In this reporting period we proceeded to investigate those florilegia that recur identical in numerous manuscripts. Our investigation made clear that their compilers did not consult all the patristic works from which the excerpts are drawn, but extracted most of them from already existing florilegia, which were appended to the writings of major Greek authors of the 6th century. The works of these authors were translated shortly after the redaction of the originals, so that also the florilegia appended to them were early available to Syriac-speaking Christians. We started preparing digital critical editions of the relevant florilegia, and we identified the Greek original of almost all excerpts they contain, also discovering previously unidentified excerpts from important sources, e.g. large sections of a so far neglected Syriac translation of the proceedings of the Council of Chalcedon (451 CE).

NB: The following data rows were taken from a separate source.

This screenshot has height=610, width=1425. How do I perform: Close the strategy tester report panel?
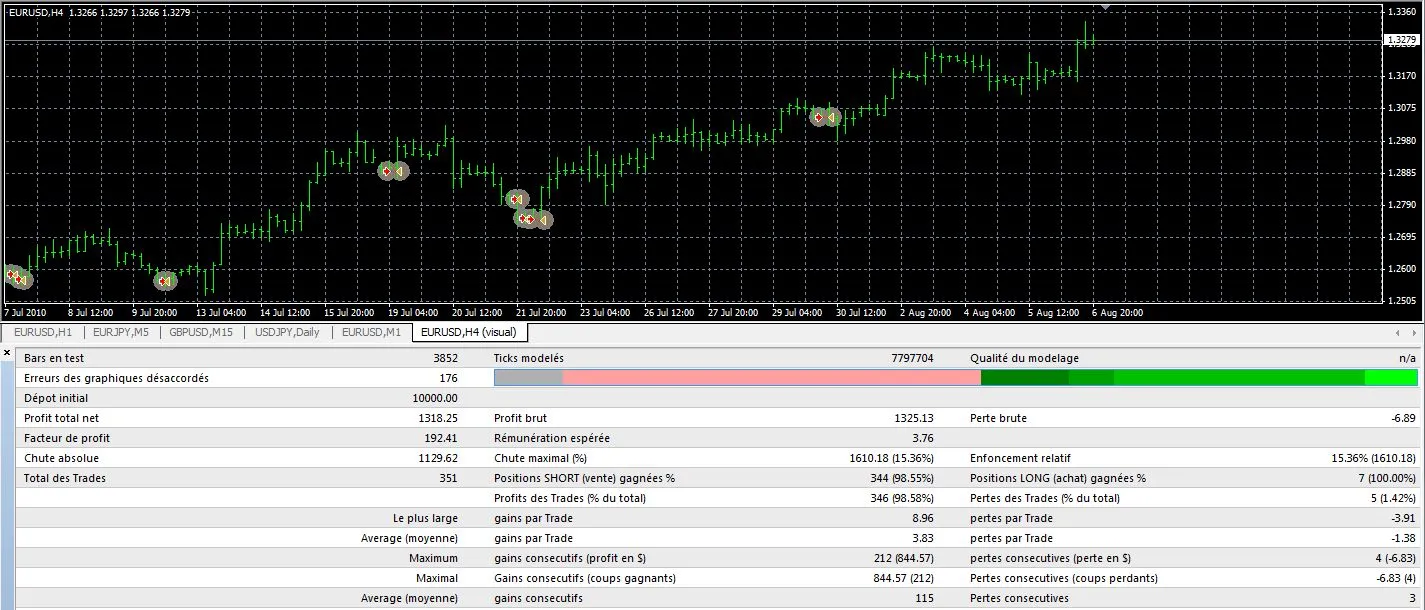click(x=7, y=353)
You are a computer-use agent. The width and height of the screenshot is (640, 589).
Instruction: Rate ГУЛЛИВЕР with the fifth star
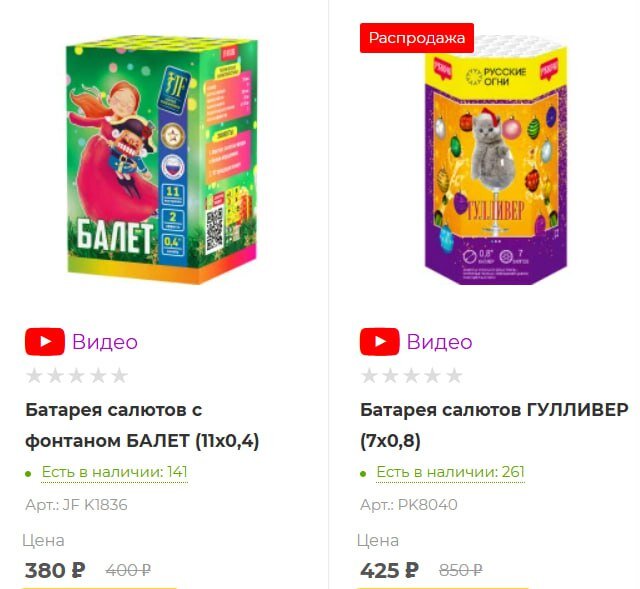point(454,376)
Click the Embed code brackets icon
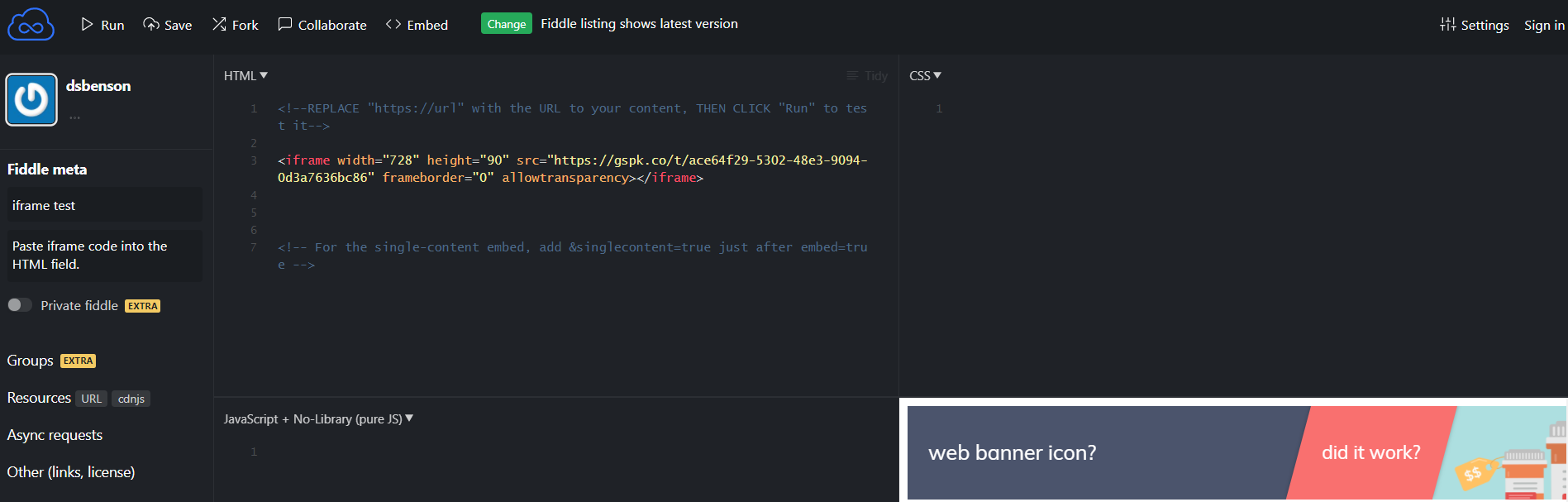Screen dimensions: 1568x502 [x=393, y=25]
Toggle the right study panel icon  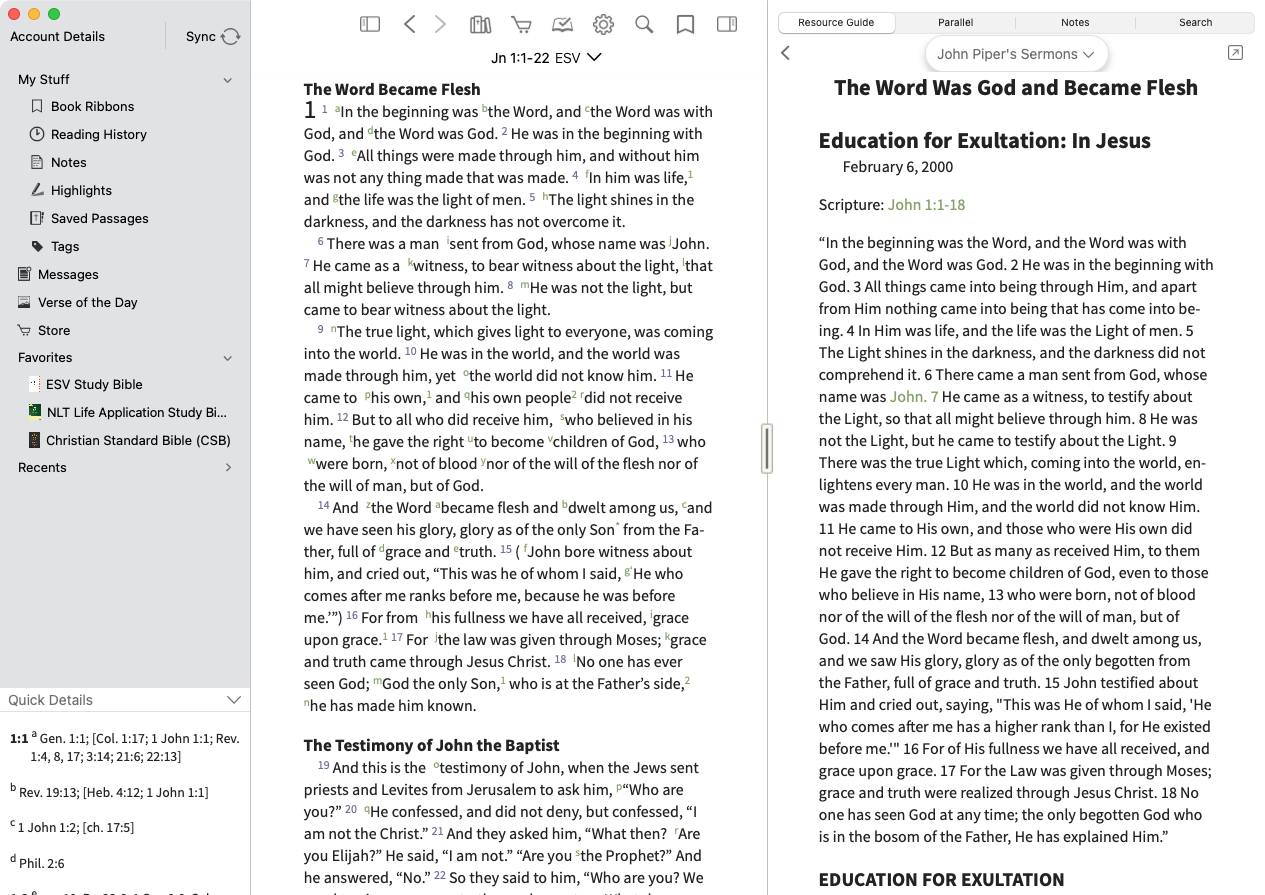[x=727, y=24]
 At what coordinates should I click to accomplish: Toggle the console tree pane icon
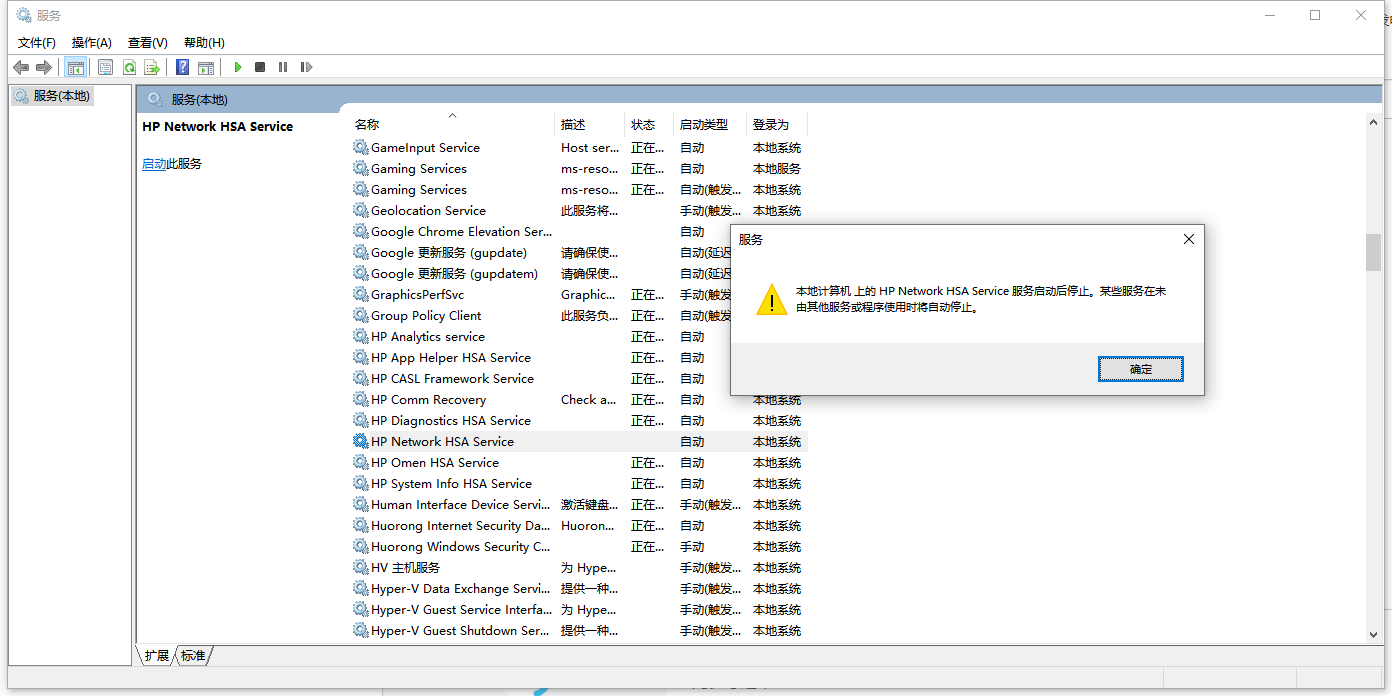pos(76,67)
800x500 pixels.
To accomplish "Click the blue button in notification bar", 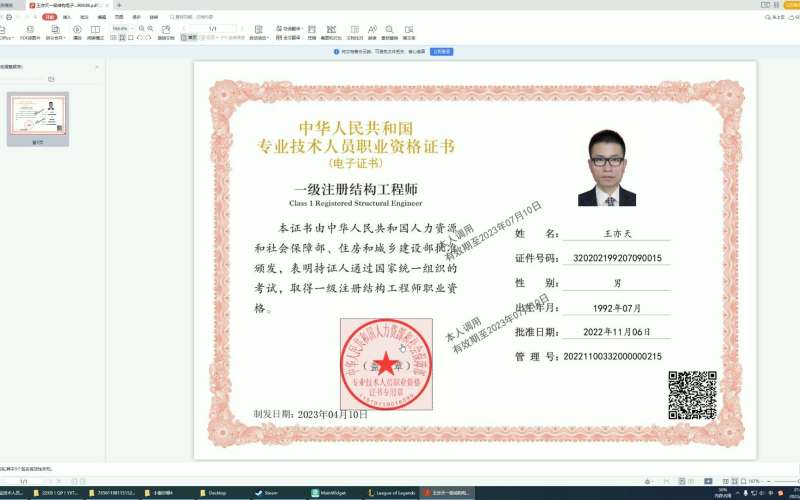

We started to map the use of patristic sources in Syriac and Christian Arabic authors of the 8th-11th century. We observed that these authors used the florilegia studied by FLOS: they either quoted entire blocks of patristic excerpts in the same order as in the florilegia (Cyriacus of Tagrit, d. 817, Abu Ra’ita, d. ca. 830, and Moses bar Kepha, d. 903), or did not quote them but modelled their language and arguments on the florilegia (Nonnus of Nisibis, d. ca. 862). Cyriacus and Moses used the patristic authorities to address themes discussed in contemporary Islamic theology: they resorted to old theological authorities as a tool to tackle new challenges. Nonnus and Abu Ra’ita, on the contrary, used the “Fathers” to confront rival strains in Mesopotamian Christianity. Moreover, the fact that Abu Ra’ita, an Arabic writer, used the patristic sources in much the same way as his Syriac contemporaries attests that linguistic diversity was not an obstacle to the circulation of patristic knowledge in the early ‘Abbasid world.

Final results

Thanks to our understanding of the compilers’ work method we have been able to understand the thematic structure of the florilegia, which had never been investigated so far. We must now proceed to asking why the compilers of our florilegia felt the need to further elaborate on previous collections of excerpts, by selecting and rearranging them. What was the aim of this re-organization? One of the main expected outputs of our project is an articulated answer to this question. The digital critical edition of the florilegia is the second expected output. It will valorize florilegia as coherent texts which express a precise line of thought, and not as jumbles of fragments as has been done so far, making them available in their entirety for the first time and enabling scholars in the fields of Syriac studies, Christian Arabic studies, and Islamic studies to appreciate the intellectual purport of these collections. Studying the use of patristic authorities in Syriac authors of the 8th-10th centuries, we have understood to what extent patristic florilegia structured the thought and language of Syriac authors, showing for the first time that, on the one hand, the patristic sources helped these authors to affirm the superiority of their own Christian confession in the eyes of the Caliphs over against rival denominations. On the other hand, our research shows that the transformation of patristic sources under Islamic rule was not only relevant to the internal intellectual life of the Syriac Churches, but also to the interreligious confrontation with Islam. The results of this reporting period are then already outlining what this project aims to achieve: a major advancement in our appreciation of how and why patristic knowledge was transferred from Greek to Eastern Christianity, and thus the first significant step towards a comprehension of patristic Christianity ‘beyond east and west’, and even beyond Christianity itself.